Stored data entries
::::
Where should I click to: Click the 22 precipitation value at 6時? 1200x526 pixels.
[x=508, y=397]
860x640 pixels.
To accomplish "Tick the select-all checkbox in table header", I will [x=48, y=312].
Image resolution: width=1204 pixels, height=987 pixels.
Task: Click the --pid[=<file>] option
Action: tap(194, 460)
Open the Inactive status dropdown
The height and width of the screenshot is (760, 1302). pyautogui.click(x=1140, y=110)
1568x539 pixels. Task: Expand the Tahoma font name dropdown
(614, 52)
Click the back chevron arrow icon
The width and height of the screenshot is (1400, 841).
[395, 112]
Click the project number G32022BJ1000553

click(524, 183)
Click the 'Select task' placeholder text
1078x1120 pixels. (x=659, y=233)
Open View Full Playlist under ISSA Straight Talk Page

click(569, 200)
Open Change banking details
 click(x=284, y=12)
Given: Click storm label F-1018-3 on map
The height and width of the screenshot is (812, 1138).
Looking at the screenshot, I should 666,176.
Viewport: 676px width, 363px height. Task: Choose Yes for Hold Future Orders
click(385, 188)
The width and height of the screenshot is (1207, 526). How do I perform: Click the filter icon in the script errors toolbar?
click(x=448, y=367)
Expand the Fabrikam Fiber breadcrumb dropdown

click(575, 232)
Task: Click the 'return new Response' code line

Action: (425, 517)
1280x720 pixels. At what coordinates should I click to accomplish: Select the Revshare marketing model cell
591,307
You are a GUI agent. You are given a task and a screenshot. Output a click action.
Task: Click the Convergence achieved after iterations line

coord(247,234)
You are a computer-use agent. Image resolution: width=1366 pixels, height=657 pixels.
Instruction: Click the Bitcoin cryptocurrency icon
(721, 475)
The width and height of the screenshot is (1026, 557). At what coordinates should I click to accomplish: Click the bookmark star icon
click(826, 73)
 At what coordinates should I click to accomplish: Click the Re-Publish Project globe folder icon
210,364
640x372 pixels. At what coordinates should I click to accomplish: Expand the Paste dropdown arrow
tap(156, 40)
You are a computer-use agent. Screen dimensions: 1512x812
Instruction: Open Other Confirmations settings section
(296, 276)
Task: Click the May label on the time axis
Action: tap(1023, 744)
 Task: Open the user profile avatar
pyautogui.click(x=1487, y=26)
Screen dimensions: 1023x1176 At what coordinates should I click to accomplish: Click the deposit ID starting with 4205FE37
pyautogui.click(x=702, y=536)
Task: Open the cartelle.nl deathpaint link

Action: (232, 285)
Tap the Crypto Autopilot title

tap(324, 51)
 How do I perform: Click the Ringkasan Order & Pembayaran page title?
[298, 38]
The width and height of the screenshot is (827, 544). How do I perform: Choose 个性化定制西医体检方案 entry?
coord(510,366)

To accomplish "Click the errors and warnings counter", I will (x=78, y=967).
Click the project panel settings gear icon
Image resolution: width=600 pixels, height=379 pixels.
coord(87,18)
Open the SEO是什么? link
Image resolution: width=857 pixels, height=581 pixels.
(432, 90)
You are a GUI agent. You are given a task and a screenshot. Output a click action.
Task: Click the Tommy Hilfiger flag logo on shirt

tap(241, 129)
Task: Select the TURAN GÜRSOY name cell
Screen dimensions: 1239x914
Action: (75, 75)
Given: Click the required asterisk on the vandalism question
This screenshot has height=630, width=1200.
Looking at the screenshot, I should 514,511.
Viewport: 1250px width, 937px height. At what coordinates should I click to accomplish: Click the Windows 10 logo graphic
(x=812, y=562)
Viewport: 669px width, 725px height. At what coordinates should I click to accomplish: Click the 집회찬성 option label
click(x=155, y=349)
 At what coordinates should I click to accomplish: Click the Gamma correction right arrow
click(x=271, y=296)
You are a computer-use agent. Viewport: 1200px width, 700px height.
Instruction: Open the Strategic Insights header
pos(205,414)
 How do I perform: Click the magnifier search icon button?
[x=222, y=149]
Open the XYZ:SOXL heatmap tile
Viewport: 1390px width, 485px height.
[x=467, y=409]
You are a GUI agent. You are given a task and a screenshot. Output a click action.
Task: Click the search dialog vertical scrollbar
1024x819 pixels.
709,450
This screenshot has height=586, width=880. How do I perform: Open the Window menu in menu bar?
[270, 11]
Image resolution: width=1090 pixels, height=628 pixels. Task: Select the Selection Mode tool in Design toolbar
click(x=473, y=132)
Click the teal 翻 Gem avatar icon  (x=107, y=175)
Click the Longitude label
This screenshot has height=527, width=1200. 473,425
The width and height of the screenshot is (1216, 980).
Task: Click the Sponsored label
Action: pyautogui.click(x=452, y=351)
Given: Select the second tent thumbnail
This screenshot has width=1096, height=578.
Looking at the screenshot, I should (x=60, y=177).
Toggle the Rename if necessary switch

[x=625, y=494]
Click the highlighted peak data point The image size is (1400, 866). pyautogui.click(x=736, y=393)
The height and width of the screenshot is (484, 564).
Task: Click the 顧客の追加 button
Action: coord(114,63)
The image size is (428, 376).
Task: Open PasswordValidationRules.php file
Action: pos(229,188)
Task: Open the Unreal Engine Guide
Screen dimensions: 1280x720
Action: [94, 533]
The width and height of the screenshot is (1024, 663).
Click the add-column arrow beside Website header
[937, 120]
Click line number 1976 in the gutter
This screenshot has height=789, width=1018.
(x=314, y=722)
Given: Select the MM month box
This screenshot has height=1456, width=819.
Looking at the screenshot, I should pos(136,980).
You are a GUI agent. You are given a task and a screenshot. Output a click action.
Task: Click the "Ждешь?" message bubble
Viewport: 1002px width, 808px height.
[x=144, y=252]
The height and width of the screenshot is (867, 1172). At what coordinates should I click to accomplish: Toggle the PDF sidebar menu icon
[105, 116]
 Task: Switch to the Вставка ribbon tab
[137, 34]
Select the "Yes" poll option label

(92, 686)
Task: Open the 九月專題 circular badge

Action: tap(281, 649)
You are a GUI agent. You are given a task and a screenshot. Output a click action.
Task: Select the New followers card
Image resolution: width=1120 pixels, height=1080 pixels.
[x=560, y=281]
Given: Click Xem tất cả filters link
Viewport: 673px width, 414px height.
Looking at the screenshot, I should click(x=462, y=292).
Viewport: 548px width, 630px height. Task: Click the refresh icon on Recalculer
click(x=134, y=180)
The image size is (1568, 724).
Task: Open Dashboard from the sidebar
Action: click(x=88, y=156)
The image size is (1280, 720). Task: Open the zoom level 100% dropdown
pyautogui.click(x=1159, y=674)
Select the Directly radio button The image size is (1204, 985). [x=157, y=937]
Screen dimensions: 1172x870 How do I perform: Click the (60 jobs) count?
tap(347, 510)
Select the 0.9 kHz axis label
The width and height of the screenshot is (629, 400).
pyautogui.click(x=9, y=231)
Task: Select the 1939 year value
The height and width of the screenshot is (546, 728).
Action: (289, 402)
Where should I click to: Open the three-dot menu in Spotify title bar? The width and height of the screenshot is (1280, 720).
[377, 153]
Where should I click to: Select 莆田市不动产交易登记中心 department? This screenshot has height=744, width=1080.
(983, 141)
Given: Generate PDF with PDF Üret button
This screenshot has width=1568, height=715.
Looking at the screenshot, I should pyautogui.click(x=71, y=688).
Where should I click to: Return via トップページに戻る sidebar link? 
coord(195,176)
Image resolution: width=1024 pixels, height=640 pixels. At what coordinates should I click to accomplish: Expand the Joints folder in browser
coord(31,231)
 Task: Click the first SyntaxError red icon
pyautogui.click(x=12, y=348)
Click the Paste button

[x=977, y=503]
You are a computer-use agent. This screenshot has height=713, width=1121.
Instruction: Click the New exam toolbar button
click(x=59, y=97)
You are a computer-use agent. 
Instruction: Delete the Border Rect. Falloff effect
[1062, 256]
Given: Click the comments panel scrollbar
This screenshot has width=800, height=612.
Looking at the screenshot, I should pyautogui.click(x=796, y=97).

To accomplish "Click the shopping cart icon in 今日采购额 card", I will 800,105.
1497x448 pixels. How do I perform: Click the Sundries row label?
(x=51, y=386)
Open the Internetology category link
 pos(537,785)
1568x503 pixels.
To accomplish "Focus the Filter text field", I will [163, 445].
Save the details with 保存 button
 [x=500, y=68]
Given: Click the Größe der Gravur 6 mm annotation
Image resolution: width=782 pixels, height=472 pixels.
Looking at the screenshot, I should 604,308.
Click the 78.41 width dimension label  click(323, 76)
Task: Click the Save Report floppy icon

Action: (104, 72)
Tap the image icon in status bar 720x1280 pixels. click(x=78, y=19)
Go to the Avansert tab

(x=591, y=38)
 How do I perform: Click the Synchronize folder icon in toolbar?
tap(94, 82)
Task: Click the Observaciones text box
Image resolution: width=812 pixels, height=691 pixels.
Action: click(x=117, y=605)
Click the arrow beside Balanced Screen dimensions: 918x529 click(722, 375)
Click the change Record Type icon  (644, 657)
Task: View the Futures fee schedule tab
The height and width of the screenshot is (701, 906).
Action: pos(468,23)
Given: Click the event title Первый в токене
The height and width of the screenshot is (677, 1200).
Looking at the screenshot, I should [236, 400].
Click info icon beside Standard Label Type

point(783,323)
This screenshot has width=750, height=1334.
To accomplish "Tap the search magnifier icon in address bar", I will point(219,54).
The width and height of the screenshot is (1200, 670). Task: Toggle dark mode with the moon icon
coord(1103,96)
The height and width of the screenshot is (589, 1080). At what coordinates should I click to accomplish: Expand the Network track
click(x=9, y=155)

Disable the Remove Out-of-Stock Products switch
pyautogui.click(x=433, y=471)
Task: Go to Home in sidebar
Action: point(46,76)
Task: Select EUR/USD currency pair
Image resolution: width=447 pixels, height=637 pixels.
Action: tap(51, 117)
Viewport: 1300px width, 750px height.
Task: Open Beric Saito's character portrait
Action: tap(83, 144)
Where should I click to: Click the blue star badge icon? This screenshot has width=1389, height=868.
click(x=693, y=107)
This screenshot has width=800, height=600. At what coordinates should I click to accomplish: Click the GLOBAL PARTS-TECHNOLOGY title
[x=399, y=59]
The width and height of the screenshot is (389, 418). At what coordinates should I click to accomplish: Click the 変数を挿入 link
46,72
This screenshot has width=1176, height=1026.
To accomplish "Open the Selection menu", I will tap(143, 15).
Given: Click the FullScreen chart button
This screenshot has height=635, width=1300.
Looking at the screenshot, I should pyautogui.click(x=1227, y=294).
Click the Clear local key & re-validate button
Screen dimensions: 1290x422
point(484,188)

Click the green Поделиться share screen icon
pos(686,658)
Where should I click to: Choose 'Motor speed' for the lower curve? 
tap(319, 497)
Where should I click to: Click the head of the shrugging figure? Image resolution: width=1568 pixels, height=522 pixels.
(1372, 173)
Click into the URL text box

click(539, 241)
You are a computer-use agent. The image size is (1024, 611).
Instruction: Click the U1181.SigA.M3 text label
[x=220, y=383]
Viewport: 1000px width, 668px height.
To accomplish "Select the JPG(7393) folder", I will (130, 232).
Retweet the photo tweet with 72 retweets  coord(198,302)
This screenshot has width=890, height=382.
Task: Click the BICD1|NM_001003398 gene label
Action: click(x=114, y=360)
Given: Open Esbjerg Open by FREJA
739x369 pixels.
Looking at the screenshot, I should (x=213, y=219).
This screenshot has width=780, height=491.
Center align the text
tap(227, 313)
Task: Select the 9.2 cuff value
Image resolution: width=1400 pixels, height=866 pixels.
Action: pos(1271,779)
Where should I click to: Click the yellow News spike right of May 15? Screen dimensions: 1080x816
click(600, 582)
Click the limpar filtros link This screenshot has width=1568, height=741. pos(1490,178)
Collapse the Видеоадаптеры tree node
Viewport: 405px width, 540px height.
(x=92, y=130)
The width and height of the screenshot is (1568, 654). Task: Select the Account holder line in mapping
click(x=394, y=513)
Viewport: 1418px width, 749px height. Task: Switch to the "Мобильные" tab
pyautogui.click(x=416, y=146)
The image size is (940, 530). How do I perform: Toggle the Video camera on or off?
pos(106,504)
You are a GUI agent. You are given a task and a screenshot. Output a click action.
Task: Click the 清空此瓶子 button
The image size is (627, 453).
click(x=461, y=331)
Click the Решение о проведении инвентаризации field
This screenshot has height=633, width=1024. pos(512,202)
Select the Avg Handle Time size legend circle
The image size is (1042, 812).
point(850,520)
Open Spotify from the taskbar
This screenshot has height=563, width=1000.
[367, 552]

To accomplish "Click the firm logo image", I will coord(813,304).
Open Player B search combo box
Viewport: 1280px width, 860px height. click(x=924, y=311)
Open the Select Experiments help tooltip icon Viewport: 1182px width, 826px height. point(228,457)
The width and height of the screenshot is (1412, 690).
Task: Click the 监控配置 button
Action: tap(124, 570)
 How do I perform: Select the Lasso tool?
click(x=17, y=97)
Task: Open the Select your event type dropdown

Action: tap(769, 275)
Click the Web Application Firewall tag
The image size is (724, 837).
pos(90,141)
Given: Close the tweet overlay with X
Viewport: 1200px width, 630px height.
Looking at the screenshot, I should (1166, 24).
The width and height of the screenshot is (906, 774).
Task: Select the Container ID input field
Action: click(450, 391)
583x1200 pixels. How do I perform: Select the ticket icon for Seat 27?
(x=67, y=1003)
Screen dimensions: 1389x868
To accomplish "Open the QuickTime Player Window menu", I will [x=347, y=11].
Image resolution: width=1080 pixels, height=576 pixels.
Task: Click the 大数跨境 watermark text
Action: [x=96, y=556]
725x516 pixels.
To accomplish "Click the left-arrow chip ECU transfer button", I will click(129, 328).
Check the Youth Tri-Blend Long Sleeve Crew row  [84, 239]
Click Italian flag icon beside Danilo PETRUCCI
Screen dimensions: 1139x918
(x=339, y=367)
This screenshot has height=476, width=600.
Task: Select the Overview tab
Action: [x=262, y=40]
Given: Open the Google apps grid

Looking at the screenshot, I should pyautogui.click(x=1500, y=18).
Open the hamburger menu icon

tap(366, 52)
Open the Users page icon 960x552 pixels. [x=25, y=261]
::::
Task prompt.
Please say how many lines in the records contain the word "scrollbar", and give only that number.

Expected output.
2